BEGIN Study text

Perpetual securities: Singapore developers clear up misperceptions

SINGAPORE (May 30): On May 13, during a 1HFY2020 results briefing by Frasers Property’s (FPL) management, there were some questions on the company’s higher gearing, which had risen to 106.8% by March 31, 2020, from 85.9% as at Sept 30, 2019. FPL’s net gearing rose partly because of a redemption of S$700 million (RM2.15 billion) of perpetual securities, or perps, The Edge reported today.

FPL announced that its net debt had increased by S$2.242 billion to S$15.76 billion by March 31, from S$13.81 billion as at Sept 30, 2019. Of this, S$700 million was due to the redemption of perpetual securities. The remainder was due to the net drawdown of bank borrowings for the acquisition of properties in Australia and the UK, the development of properties in Australia and Thailand and the redemption of shares in PGIM Real Estate AsiaRetail Fund.

The redemption of the perpetual securities had the twin effect of raising debt and reducing the company’s total equity. Hence, FPL’s total equity fell to S$14.75 billion on March 31, from S$16.09 billion on Sept 30, 2020.

END Study text
BEGIN Information given

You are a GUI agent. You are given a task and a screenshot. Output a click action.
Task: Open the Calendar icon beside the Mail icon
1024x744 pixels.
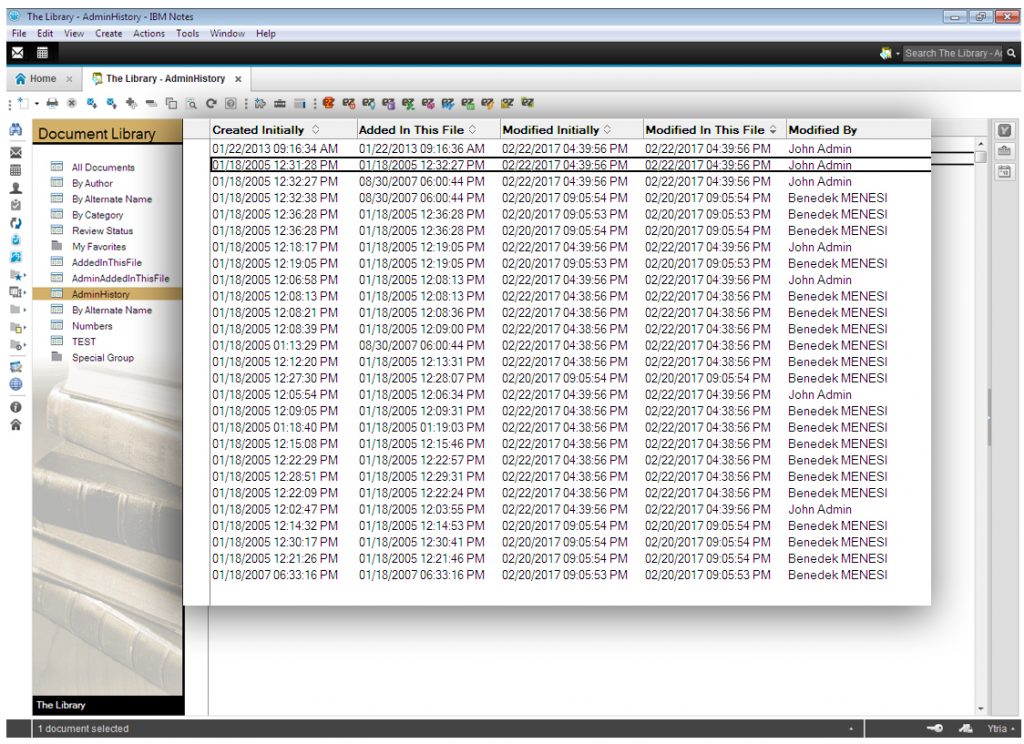43,53
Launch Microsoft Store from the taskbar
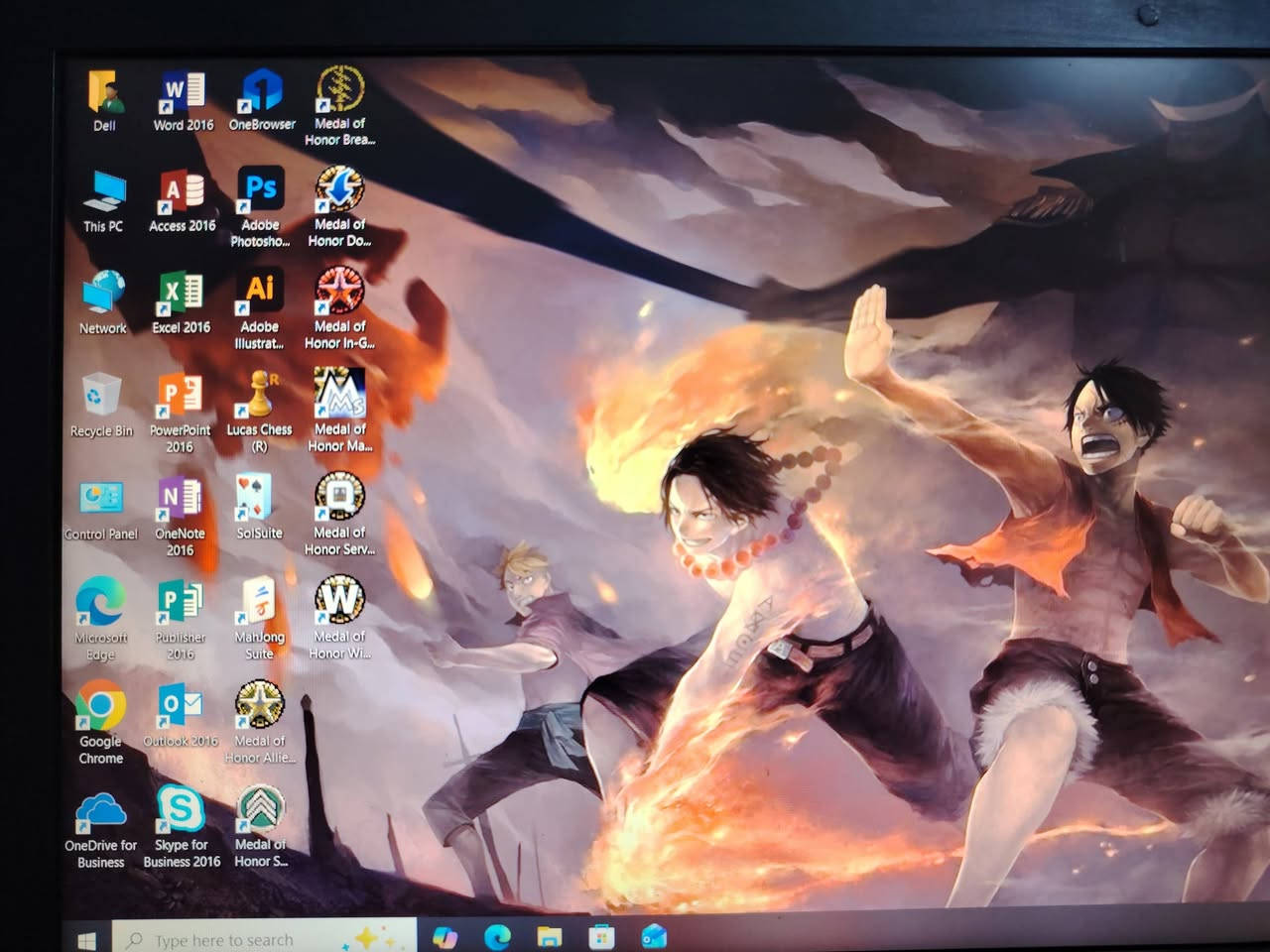The image size is (1270, 952). point(601,936)
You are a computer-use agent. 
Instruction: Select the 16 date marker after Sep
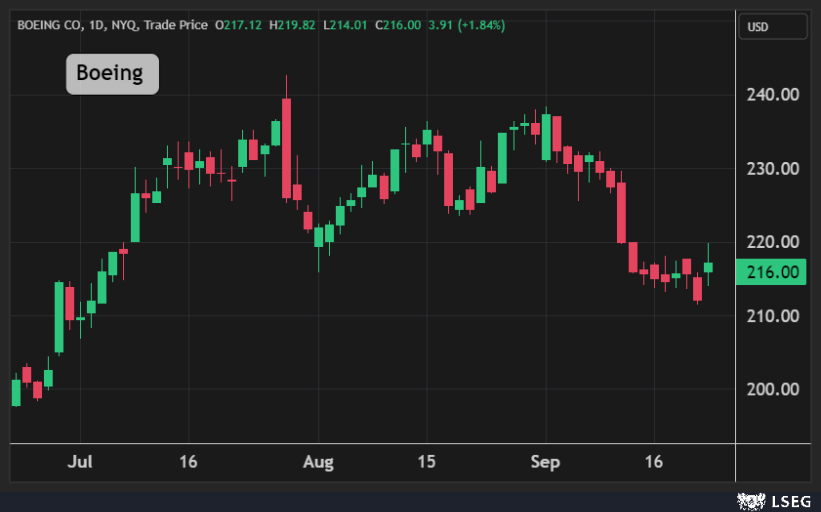[x=653, y=463]

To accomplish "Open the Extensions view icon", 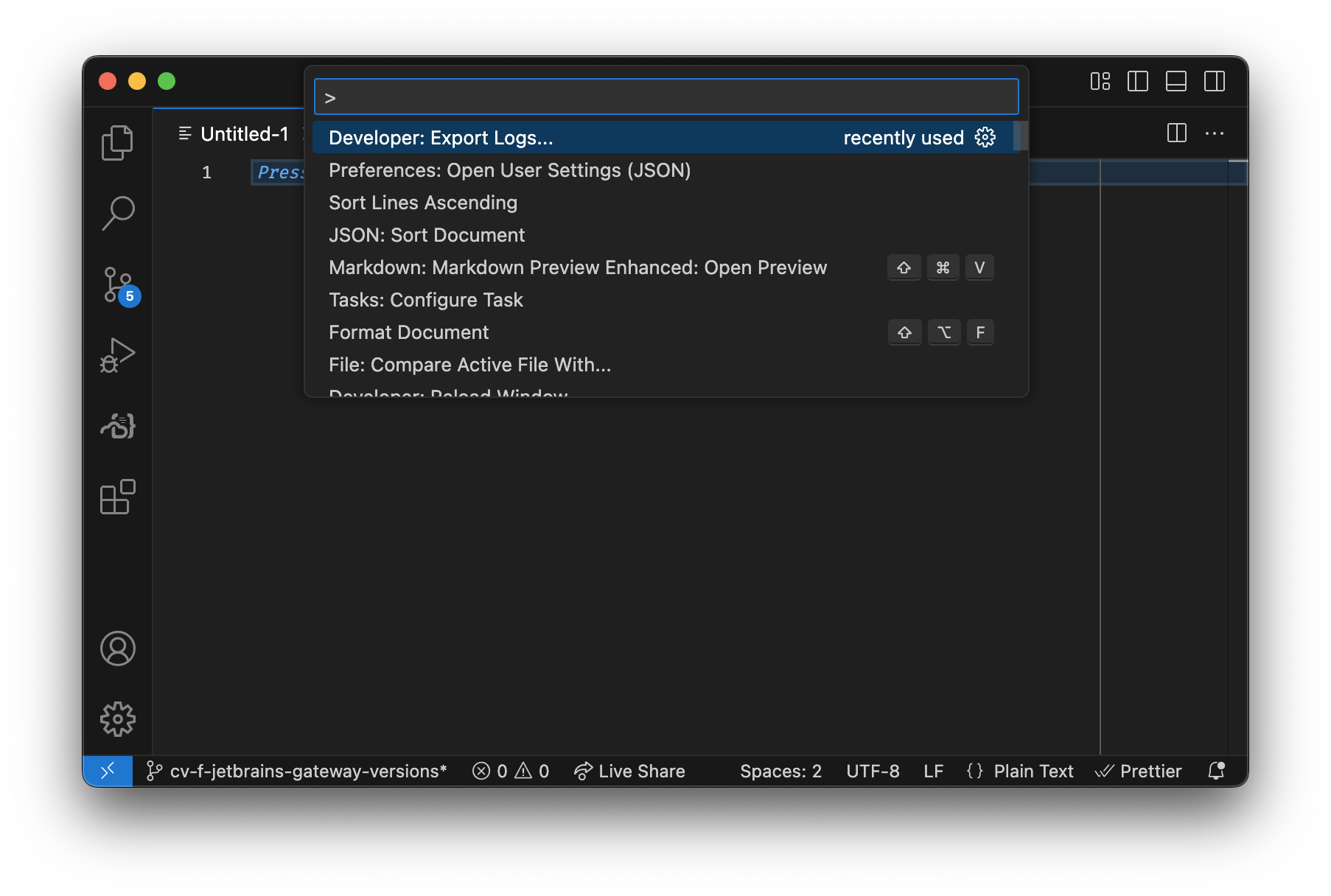I will coord(117,497).
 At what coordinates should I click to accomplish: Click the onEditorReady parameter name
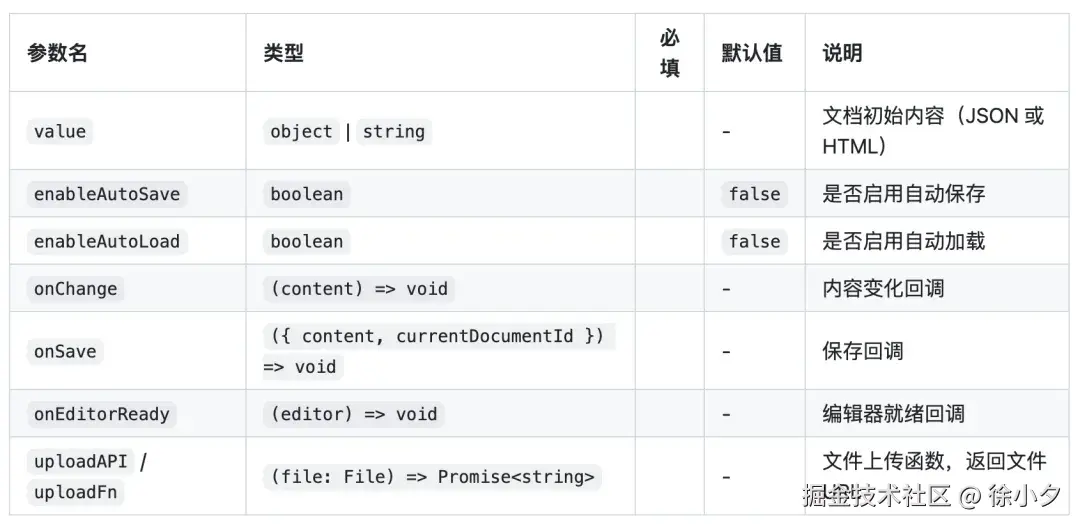[x=101, y=414]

END Information given

◆ Questions ◆
A) For each statement below, say yes or no according to the perpetual securities article, and quote the words from the article that decide it.
(i) FPL's gearing had risen to 106.8% by March 31, 2020.
(ii) The results briefing took place on May 30.
(iii) Redeeming the perpetual securities reduced the company's total equity.
B) Copy everything in the perpetual securities article from "SINGAPORE (May 30): On" down to "Edge reported today.".

◆ Answer section ◆
A)
(i) Yes: "which had risen to 106.8% by March 31, 2020"
(ii) No: "On May 13, during a 1HFY2020 results briefing"
(iii) Yes: "had the twin effect of raising debt and reducing the company’s total equity"

B)
SINGAPORE (May 30): On May 13, during a 1HFY2020 results briefing by Frasers Property’s (FPL) management, there were some questions on the company’s higher gearing, which had risen to 106.8% by March 31, 2020, from 85.9% as at Sept 30, 2019. FPL’s net gearing rose partly because of a redemption of S$700 million (RM2.15 billion) of perpetual securities, or perps, The Edge reported today.